LISTED ENTRIES:
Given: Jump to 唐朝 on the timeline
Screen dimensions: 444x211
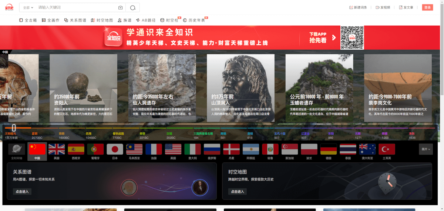Looking at the screenshot, I should [x=250, y=133].
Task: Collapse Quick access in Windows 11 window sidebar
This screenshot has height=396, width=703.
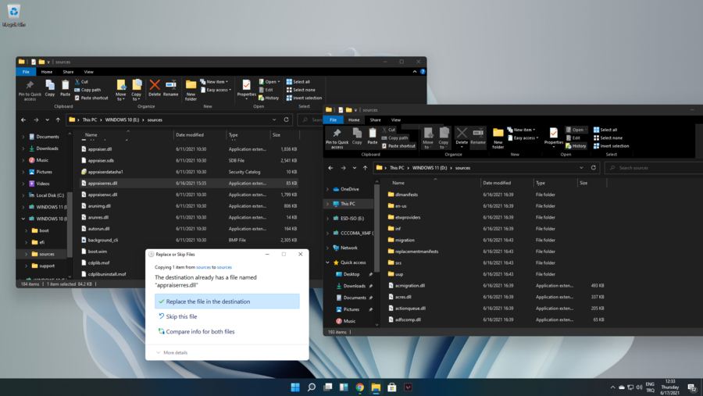Action: pyautogui.click(x=328, y=262)
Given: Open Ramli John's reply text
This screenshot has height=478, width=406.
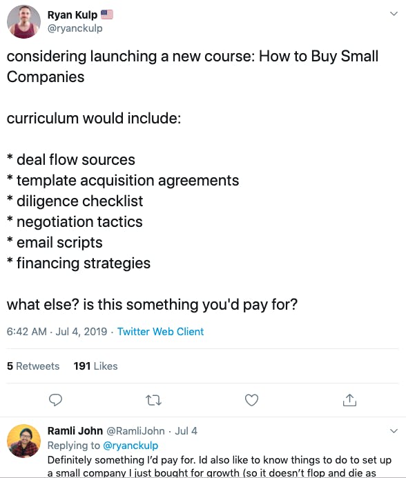Looking at the screenshot, I should [219, 466].
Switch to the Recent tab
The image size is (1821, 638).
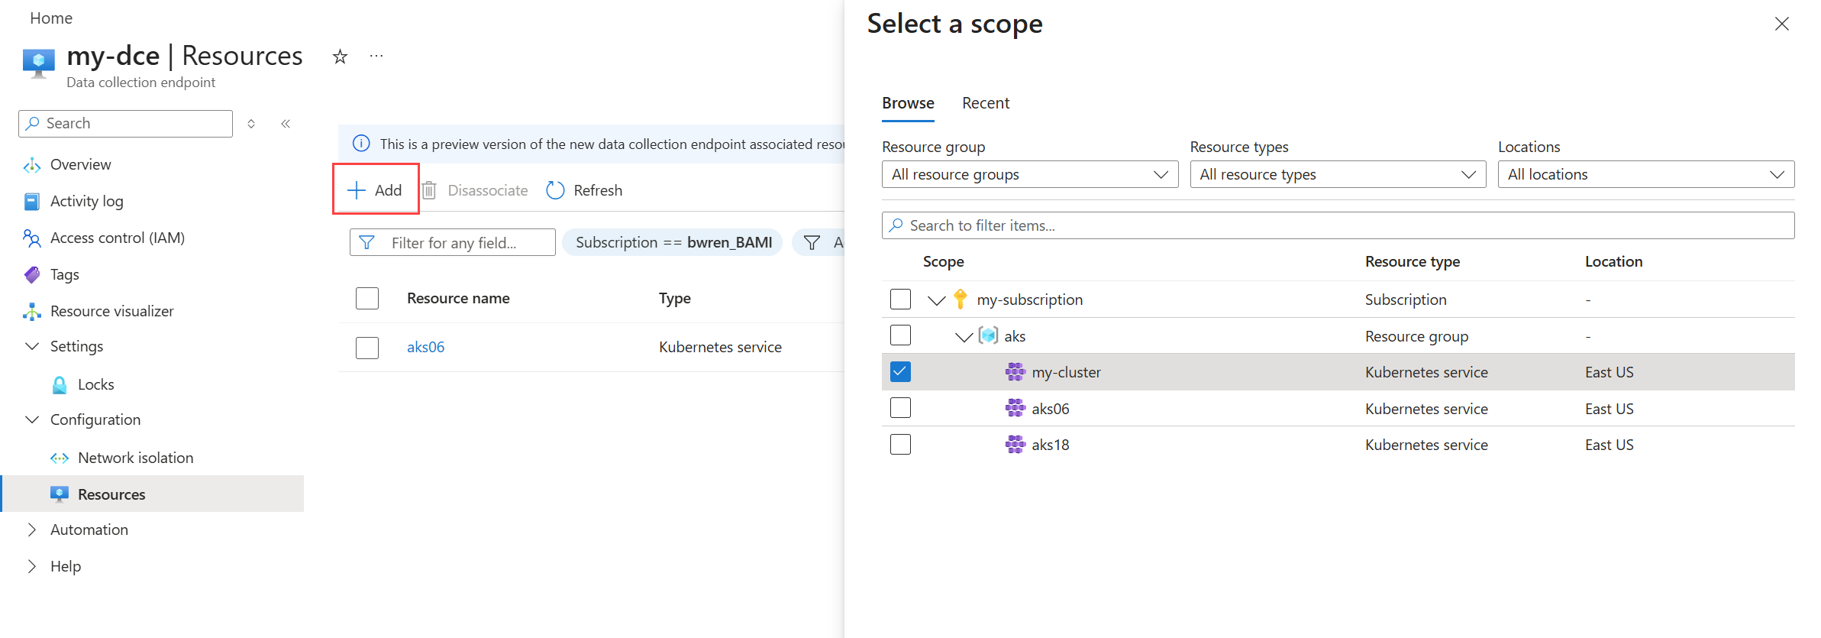pyautogui.click(x=985, y=103)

GIVEN INSTRUCTION: Convert every line of all the entries above into a JSON list of strings, one string per line, with blank lines omitted. Leave the pictures out.

FINISHED ANSWER:
[
  "Given: Jump to 唐朝 on the timeline",
  "Screen dimensions: 444x211",
  "Looking at the screenshot, I should [x=250, y=133].",
  "Task: Collapse Quick access in Windows 11 window sidebar",
  "This screenshot has height=396, width=703.",
  "Action: pyautogui.click(x=328, y=262)",
  "Given: Open Ramli John's reply text",
  "This screenshot has height=478, width=406.",
  "Looking at the screenshot, I should [219, 466].",
  "Switch to the Recent tab",
  "The image size is (1821, 638).",
  "pyautogui.click(x=985, y=103)"
]